## Gestellte Aufgabe:
Schreibe den Text über den früheren Gendarmeriechef Henri Thurre im Anschluss an seinen letzten Satz weiter.
***** Textausschnitt
Was macht eigentlich… Henri Thurre

Der Besuch von Saillon mit all seinen Sehenswürdigkeiten ist ein Abstecher wert. Der bekannte Turm, der Marmor-Steinbruch, die mittelalterlichen Gärten, der Glasmalerei-Pfad oder der «Farinet-Steg»; um hier nur einige zu nennen. Seit einiger Zeit ermöglicht eine App interaktive Spaziergänge durch Saillon. Markierungen aus Bronze zieren dabei den Weg. An jedem Punkt können Besucher auf ihrem Mobiltelefon einen Kurzfilm mit wertvollen Informationen zu Saillon anschauen. Ein Kenner - ein echter «Saillonin» - äussert sich in diesen Videos mit viel Begeisterung. Die Rede ist dabei vom früheren Kreischef der Gendarmerie im Unterwallis.

Henri Thurre, wie definieren Sie Ruhestand?

Inzwischen sind es 20 Jahre. Zusammenfassend eine arbeitsintensive Zeit für mich und meine Familie mit Höhen und auch einigen Tiefen. Das ist aber das Los des Älterwerdens. Dies zu akzeptieren und diesen Lebensabschnitt positiv anzugehen ist eine besondere Aufgabe. Das Schöne daran ist, wenn dabei noch Zeit für die Mitmenschen übrigbleibt. 

Nach meiner Laufbahn als Polizist, mit all den damit verbundenen Herausforderungen, war die Pensionierung ein Wendepunkt in meinem Leben. Ich fand nun die Möglichkeit, mich meinen Interessen zu widmen, welche während der beruflichen Tätigkeit teils auf Eis gelegt werden mussten. Ich denke dabei an meine Faszination für die Geschichte und die Kunst, mein Interesse am Schreiben und Lesen sowie ans Radfahren und Wandern.
**********
***** Bereitgestelltes Material
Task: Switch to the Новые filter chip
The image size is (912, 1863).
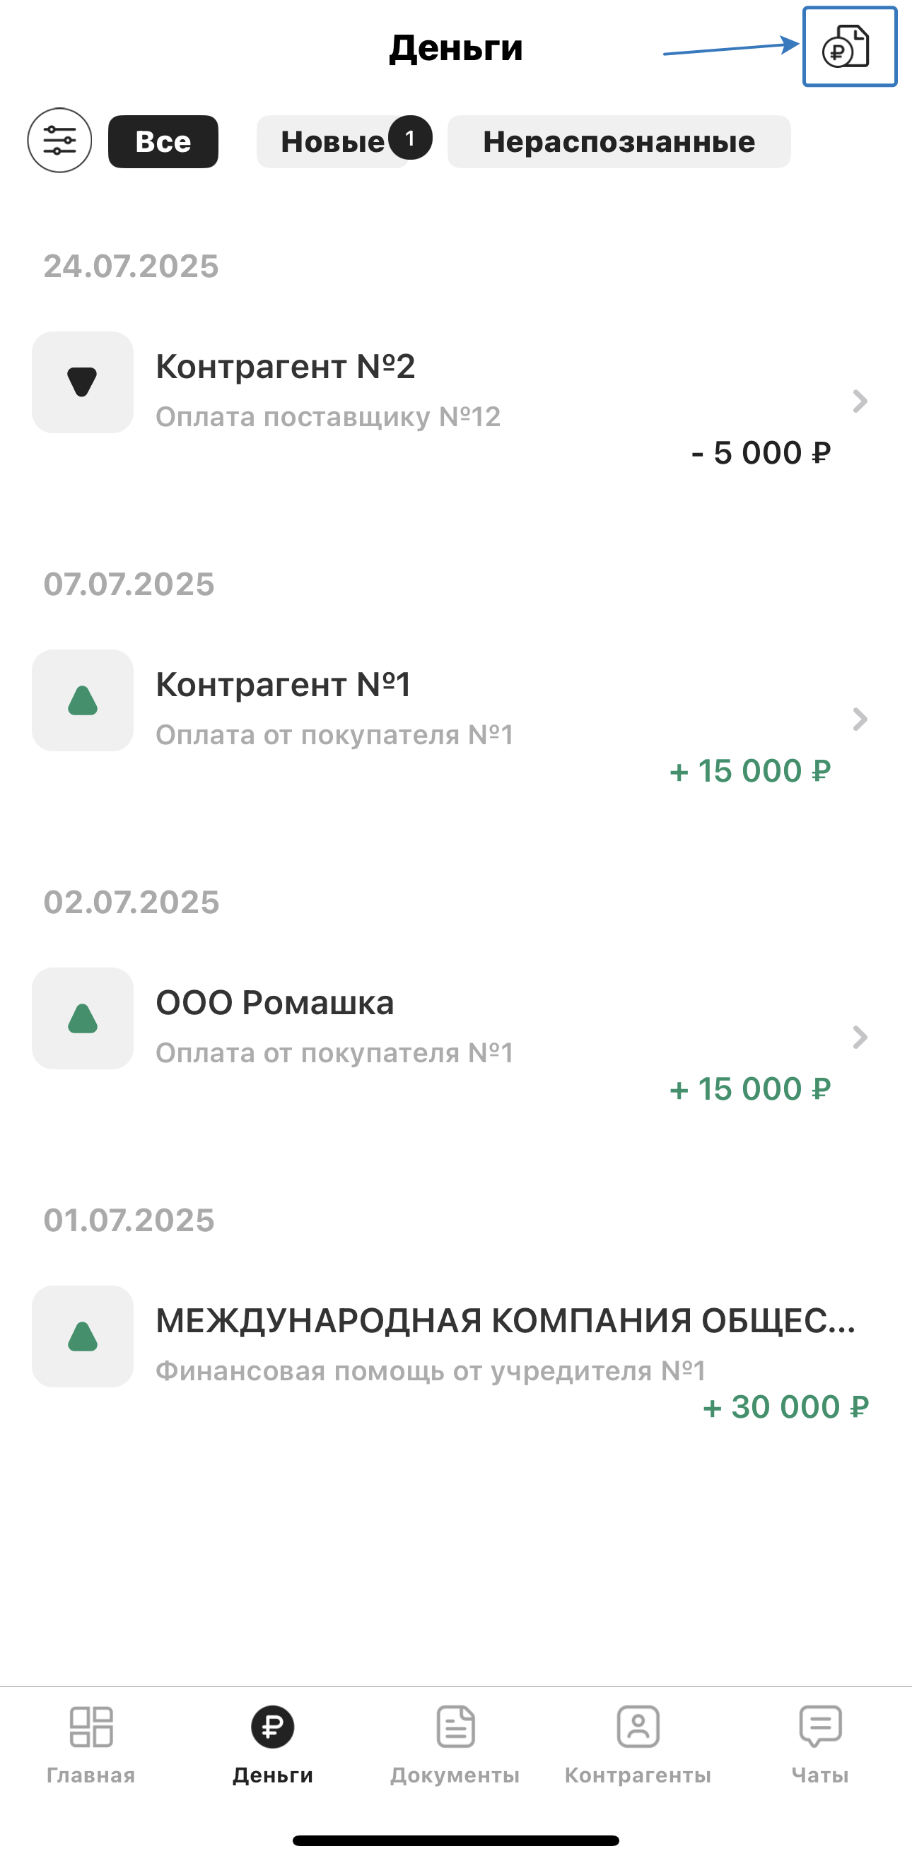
**********
## Ergebnis der Aufgabe:
Ich interessiere mich sehr für Geschichte, bin jedoch kein Spezialist. Die Ansicht, dass früher alles besser war, teile ich hingegen nicht. Meinen Ruhestand nehme ich nicht als Phase des «Aufhörens» wahr, vielmehr als Prozess des «progressiven Bremsens», und das mit dem Beginn meines 80. Lebensjahres. Der Teil-Lockdown hat mir den Charme der Entschleunigung nähergebracht. Mit jedem Tag der anbricht, öffnet sich die Perspektive auf neue Dinge.

Welche Sehenswürdigkeiten bietet Saillon?

Der Besuch des Dorfes steckt voller Erinnerungen, welche die Jahrhunderte überdauert haben. Zu entdecken sind die Thermalquelle und die Grotte. Der bekannte Künstler Gustave Courbet hat dieses Sujet für eines seiner Bilder ausgewählt. Der Ort lädt regelrecht zur Meditation ein. In Saillon gibt es für Alt und Jung Sehenswürdigkeiten zu entdecken.

Ärgert es Sie als Polizist, dass der Geldfälscher Farinet in Ihrem Dorf quasi den Rang eines Helden, bzw. einer Legende hat?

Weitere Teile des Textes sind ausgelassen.